Forgetfulness vs. Early Signs of Alzheimer’s: What Should You Look Out For?

nurse and elderly

As we get older, our bodies become less robust. Our bones get thinner and weaker and our minds less sharp. We become more susceptible to syndromes and diseases. One such disease is Alzheimer’s. Alzheimer’s disease is the sixth leading cause of death in the United States. More than 5 million Americans have Alzheimer’s. To date, the cause of it is not yet known.

However, genetics may be a determinant. You are more likely to develop Alzheimer’s if one of your parents has it. There’s also a growing body of studies that suggest that women are more likely to be affected by the disease. Studies show that you may be more likely to get it from your mother rather than your father. More than half of American Alzheimer’s patients are women.

Though it happens less frequently, the disease can also affect people younger than 65 years of age. Many people think that Alzheimer’s only emerges in old age, but the fact is that it can arise as early as in our 30s. According to the Alzheimer’s Association, 200,000 Americans suffer from early-onset Alzheimer’s.

What is Alzheimer’s?

Alzheimer’s disease is a type of dementia. It impairs our thinking, memory, and behavior. It is perhaps most known for its effect on memory. One of the earliest symptoms for it includes the inability to remember newly learned information. This is because the disease tends to affect the part of the brain that deals with learning first. They may have difficulty with planning, problem-solving, and completing tasks that are supposedly familiar to them.

As the disease progresses, the patient forgets more and more information from their long term memory, such as basic facts about themselves and events in history. Eventually, it progresses to a point where the individual becomes incapable of basic tasks such as conversing and controlling their movements. At this point, patients require constant care and assistance from a hospice nurse or caregiver.
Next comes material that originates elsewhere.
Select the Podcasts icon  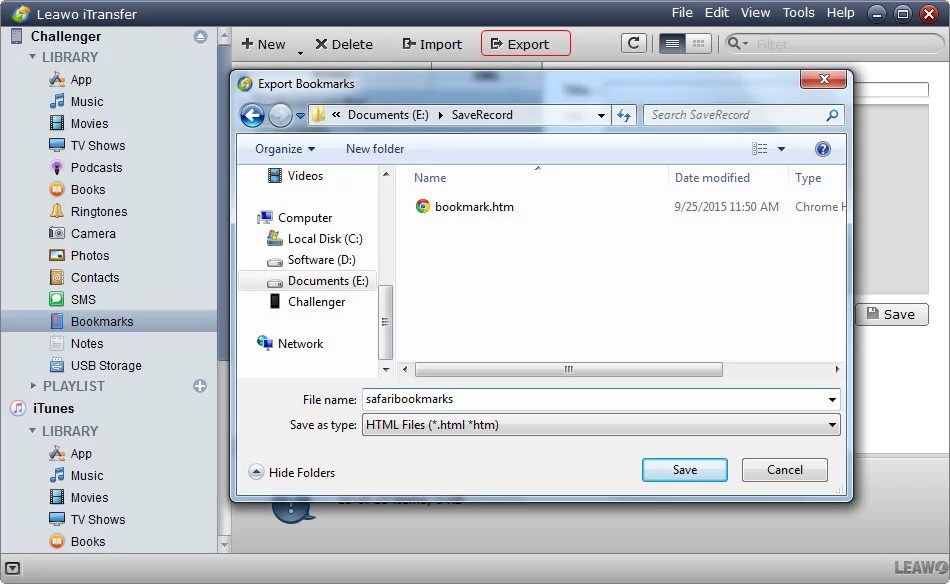55,167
There is also no known cure for Alzheimer’s to this day. Life expectancy for patients can vary. Some live for three to 10 years after diagnosis, but there are also those who live for over 20.
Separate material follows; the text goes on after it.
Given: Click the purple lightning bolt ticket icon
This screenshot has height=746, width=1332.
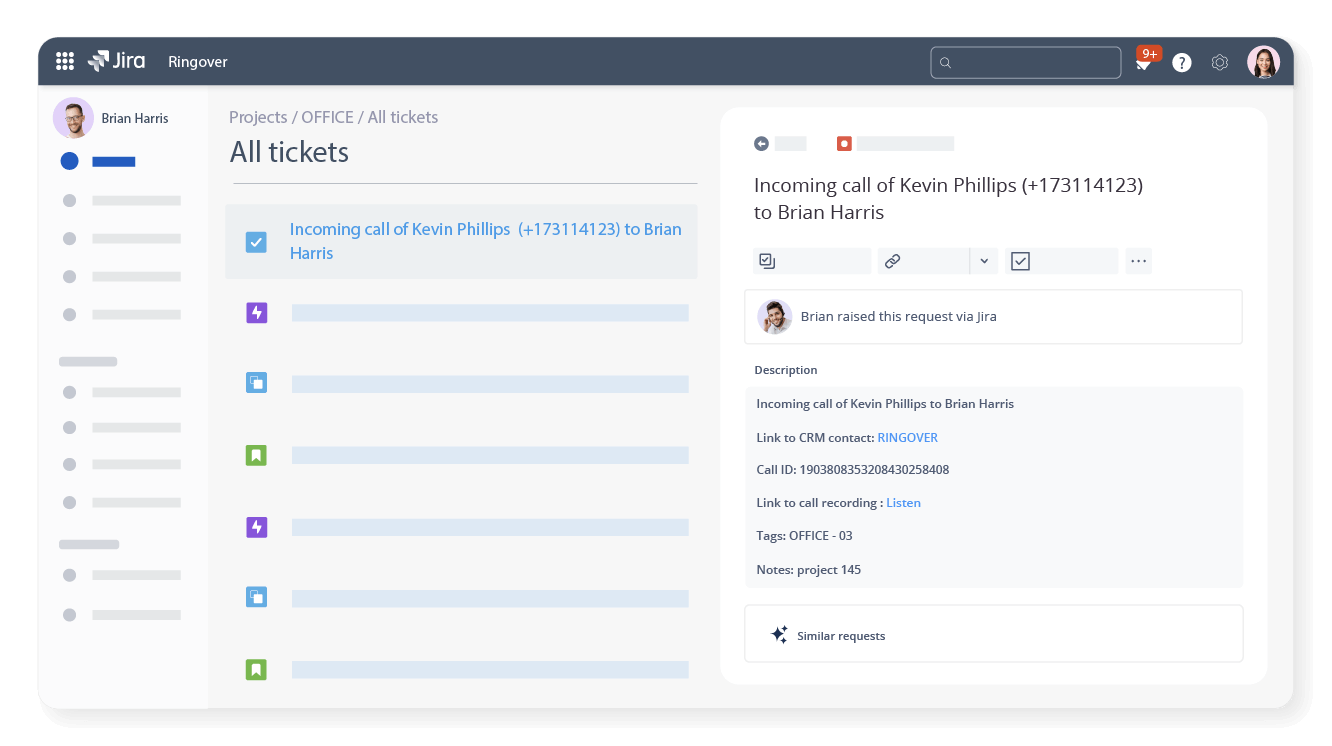Looking at the screenshot, I should 256,312.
Because memory loss is a common manifestation of old age, it can be difficult to differentiate early signs with age-induced memory loss. So how do you tell the difference?
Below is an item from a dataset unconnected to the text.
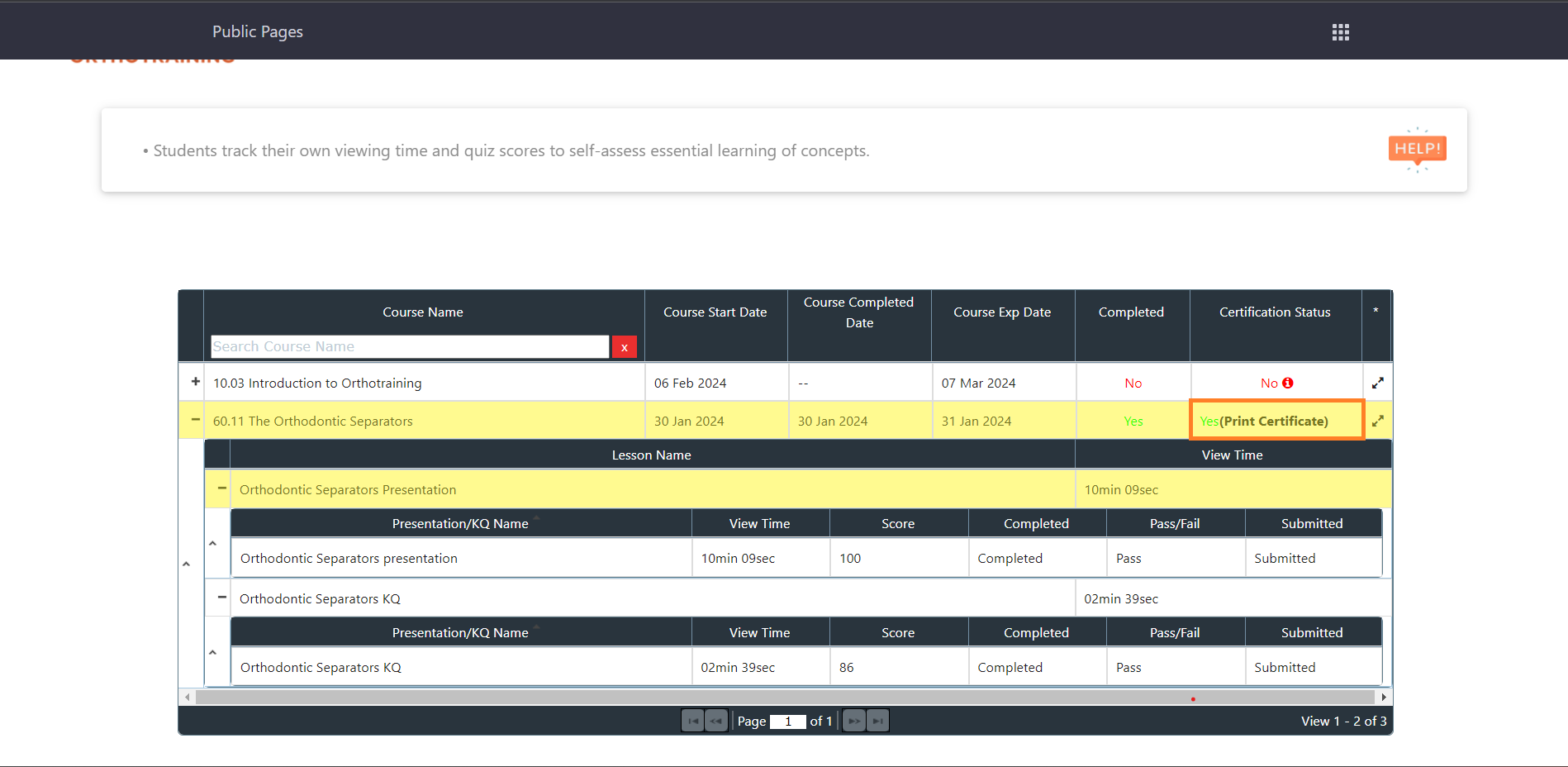Open the apps grid icon in header
The width and height of the screenshot is (1568, 767).
coord(1340,32)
Harmless forgetfulness vs. Alzheimer’s

Remember that Alzheimer’s is more than just memory loss. It is much more debilitating. Patients find it more and more difficult to plan and learn new information. They have difficulty recalling and learning new information. Those with normal, age-induced memory loss can be helped by supplying hints, such as context, and they are much more likely to remember things they recently learned.

Another possible cause of memory loss that may not be Alzheimer’s is sleep deprivation. This affects the cognitive abilities of people of any age.

People who have experienced trauma — whether physical or emotional — also tend to experience memory loss. Stress, anxiety, and depression can cause temporary memory loss that can be easily mistaken for Alzheimer’s. In such cases, however, the symptoms tend to subside as the individual recovers from the trauma.

Forgetfulness can also be a side effect of certain medications.

elderly hands

How do we lower our risk of Alzheimer’s?

Even though there’s still no cure for Alzheimer’s disease, there are ways to reduce one’s risk of developing it. The key is to live a healthy lifestyle. Experts recommend exercising your brain by learning new skills and other activities that stimulate it, such as socializing, reading, playing chess, and answering crossword puzzles.

Physical exercise also benefits your brain health. It allows more oxygen to travel to the brain and helps new brain cells and connections form. Dancing, in particular, is a great mental and physical workout because it requires you to observe and remember patterns in choreography and music.

Another benefit of physical exercise is that it reduces stress. Stress is linked to a higher risk of many medical conditions. Since it is linked to mental illnesses such as anxiety and depression, which can cause memory loss, experts believe that stress may increase one’s risk of Alzheimer’s. Another way to manage stress is through mediation.

A key element of a healthy lifestyle is, of course, maintaining a healthy diet. Fruits and vegetables are rich in vitamins and antioxidants that benefit our overall health. Doctors also recommend avoiding excessive consumption of alcohol.

Having annual physical check-ups will help you and your physician to spot diseases in their early stages. A person who fears they may be exhibiting early signs of Alzheimer’s may have their friends and family observe them and see if their symptoms are worsening.

Alzheimer’s disease is a form of dementia that diminishes cognitive abilities. It is much more permanent and debilitating than memory loss induced by stress, trauma, depression, or old age. As Alzheimer’s worsens, it also impairs the ability to carry out simple tasks, such as conversing and moving. While it is incurable, we can lower our risk of developing Alzheimer’s and other forms of brain degeneration by maintaining a healthy lifestyle.